GPU Utilization Optimization¶

Goal: maximize GPU utilization toward 100% on the primary dev environment (Intel Iris Xe, i7-1355U).

Baseline Measurements (2026-04-03)¶

Metric	Intel Iris Xe (iGPU)	NVIDIA 950M (dGPU)
GPU Usage (MangoHud)	~63%	~99%
FPS	154	129
Total Frame	6.85 ms	7.75 ms
Scene Render	2.25 ms	3.29 ms
Billboard Render	1.31 ms	2.55 ms
Post-Process	3.20 ms	3.39 ms
Swap Buffers	1.16 ms	0.87 ms

Analysis Evolution¶

Initial Hypotheses (Pre-Tracy)¶

#	Hypothesis	Estimated Impact	Confidence
H1	GPU Profiler query readback (`glGetQueryObjectui64v`) blocks CPU	15-25% GPU idle	70%
H2	Bitonic sort GPU barriers cause pipeline flushes	2-3%	50%
H3	PostProcess UBO `glBufferSubData` implicit sync on Mesa	3-5%	40%
H4	Shared memory bandwidth (iGPU) limits throughput	structural	60%

Tracy Instrumentation Results (Measured)¶

Added PROFILE_ZONE markers around key sync points. Tracy Statistics revealed:

Zone	Mean	Median	P99	Verdict
GPU Query Readback (sync)	37 µs	33 µs	94 µs	Not a bottleneck — negligible
GPU Sort: SSBO Upload	28 µs	—	—	Not a bottleneck
GPU Sort: Compute Dispatch	55 µs	50 µs	135 µs	Not a bottleneck
PostProcess UBO Upload	(< 10 µs)	—	—	Not a bottleneck

All four initial hypotheses were invalidated by measurement. None of these sync points cause significant stalls.
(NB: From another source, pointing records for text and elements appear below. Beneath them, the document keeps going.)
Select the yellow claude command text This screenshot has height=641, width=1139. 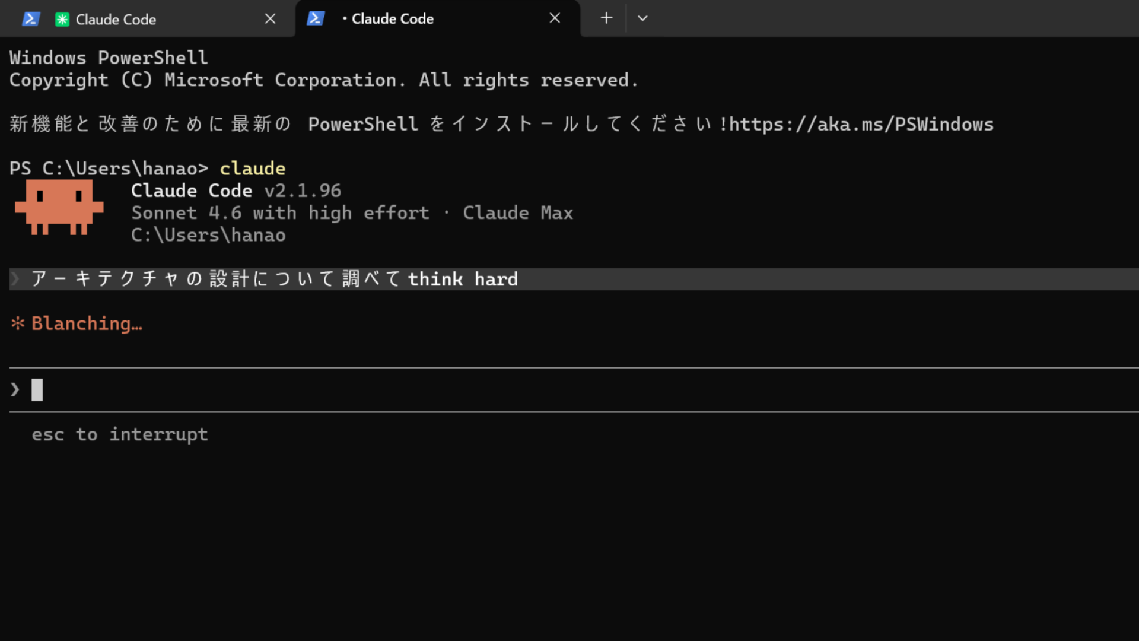(x=252, y=168)
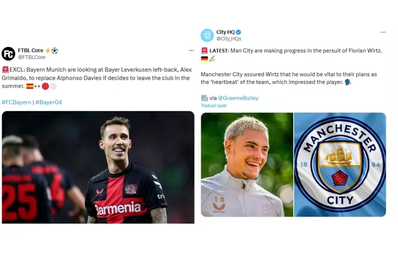This screenshot has width=398, height=267.
Task: Click the German flag emoji in tweet
Action: click(204, 59)
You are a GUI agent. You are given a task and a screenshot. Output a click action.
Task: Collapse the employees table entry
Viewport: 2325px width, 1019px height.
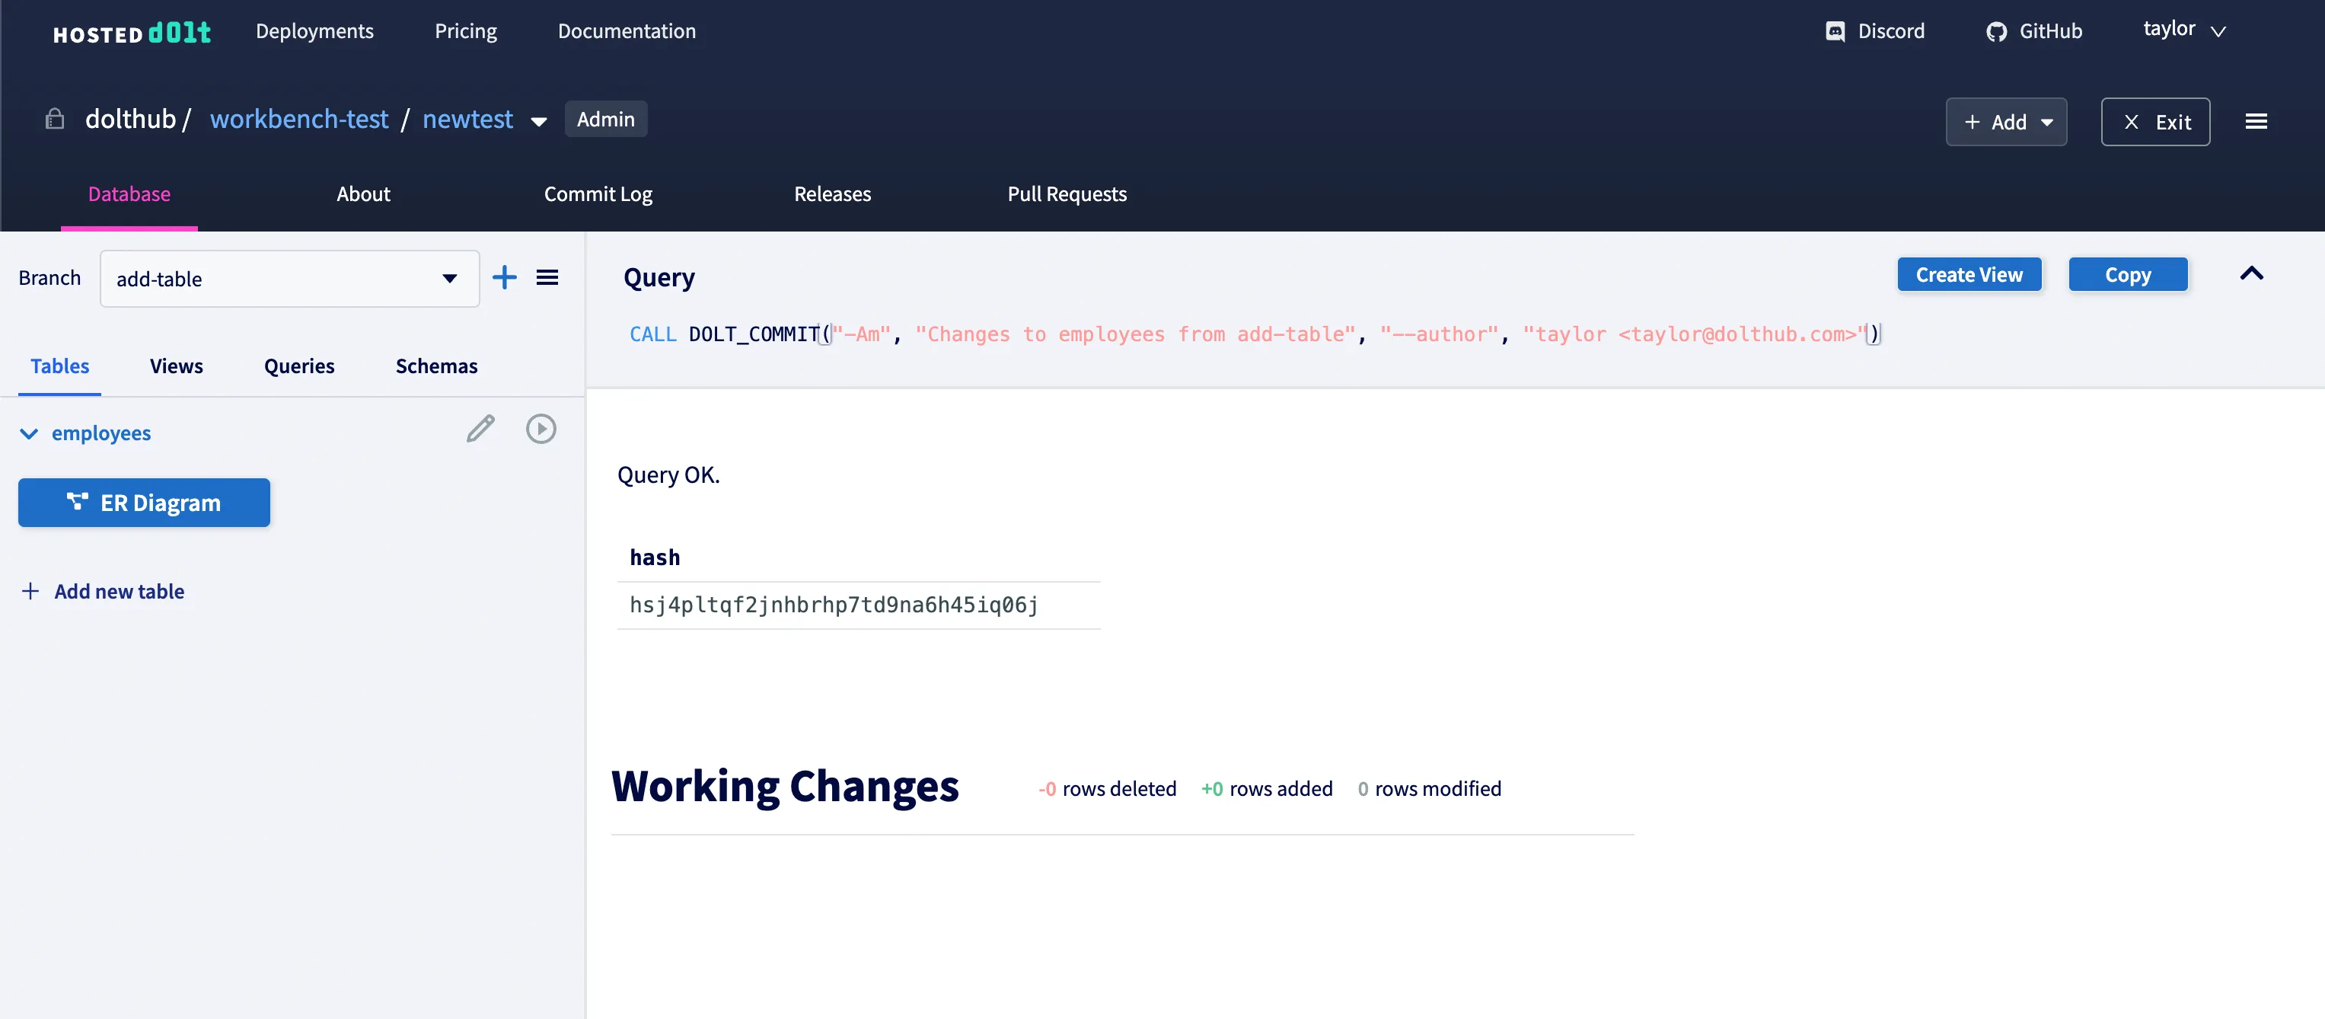pos(28,433)
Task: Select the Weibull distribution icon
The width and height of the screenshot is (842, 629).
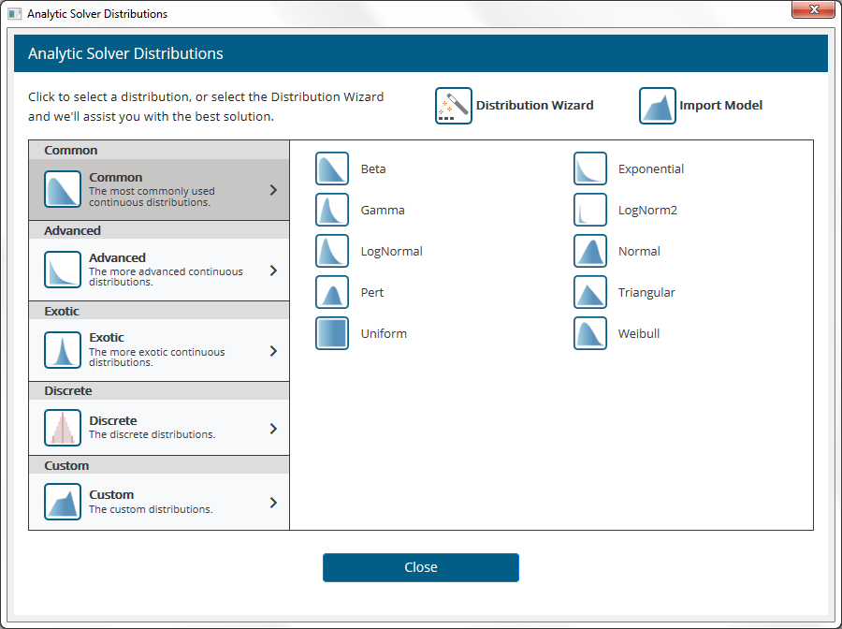Action: pyautogui.click(x=590, y=333)
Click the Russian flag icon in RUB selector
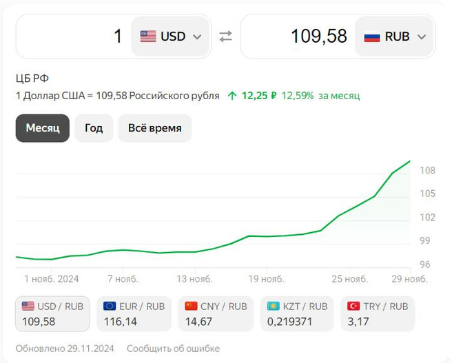Viewport: 452px width, 363px height. click(372, 37)
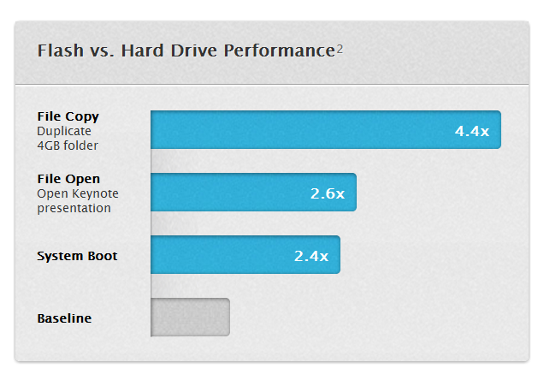The height and width of the screenshot is (386, 544).
Task: Select the "4GB folder" description text
Action: coord(68,145)
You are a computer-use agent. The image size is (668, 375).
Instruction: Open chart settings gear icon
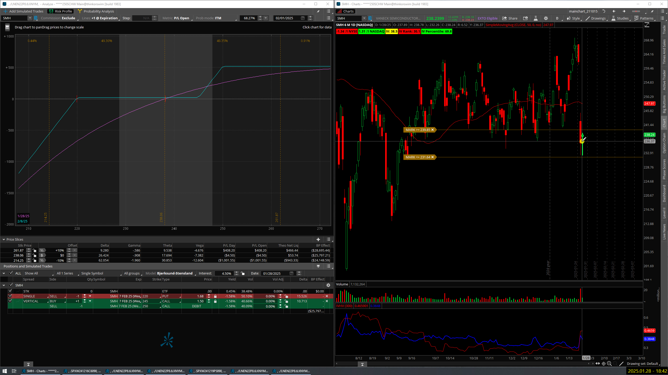546,18
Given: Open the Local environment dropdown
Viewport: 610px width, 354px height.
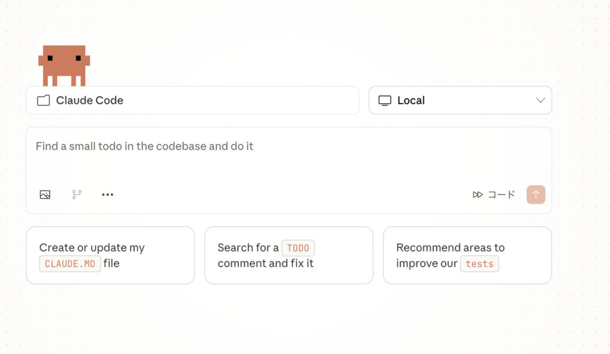Looking at the screenshot, I should (460, 100).
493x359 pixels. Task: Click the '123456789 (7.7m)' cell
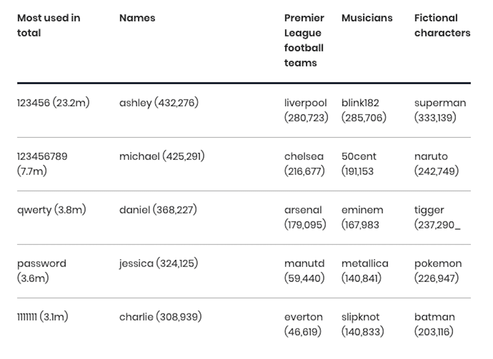(x=42, y=164)
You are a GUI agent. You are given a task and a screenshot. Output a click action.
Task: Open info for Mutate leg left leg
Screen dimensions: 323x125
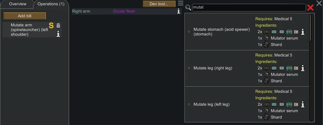pyautogui.click(x=303, y=104)
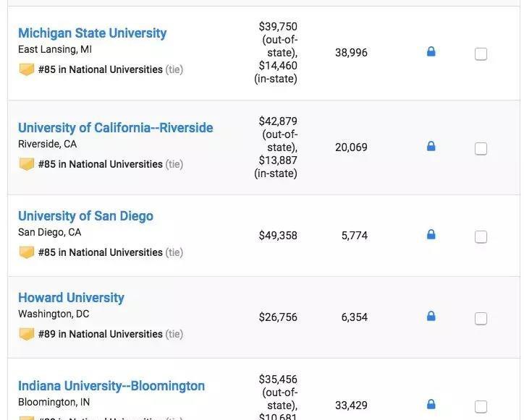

Revised Hypothesis — CPU-GPU Pipeline Bubble (Confidence: 95% → Invalidated)¶

The initial Tracy timeline analysis suggested a CPU-GPU pipeline bubble:

GPU: [==Scene+PP+UI==][.........Swap Buffers (IDLE).........][==next frame==]
CPU: [==GL commands==][Tracy][Swap][Collect][Poll][Update][==GL commands==]
                       <---- GPU idle while CPU does non-GL work ---->

This hypothesis was tested and invalidated. Reordering the main loop (moving CPU-only work after SwapBuffers) produced no measurable improvement — the GPU idle gap remained identical. The "Swap Buffers" GPU idle was not caused by a pipeline bubble but by external throttling (see H6).

Final Root Cause — X11/Compiz Compositor Overhead (Confidence: 95%)¶

Deeper Tracy profiling in fullscreen mode revealed the actual root cause:

Evidence from Tracy (Frame 2,053, fullscreen, VSync OFF):

Zone	Time	% of Frame
`GLFW PollEvents`	625 µs	28%
GPU useful work	~200 µs	9%
Render submit + Swap	~400 µs	18%
GPU idle (starving)	~1000 µs	45%

glfwPollEvents() calls into the X11 server, which is mediated by the Compiz compositing window manager. Each round-trip incurs significant latency compared to Wayland's direct model.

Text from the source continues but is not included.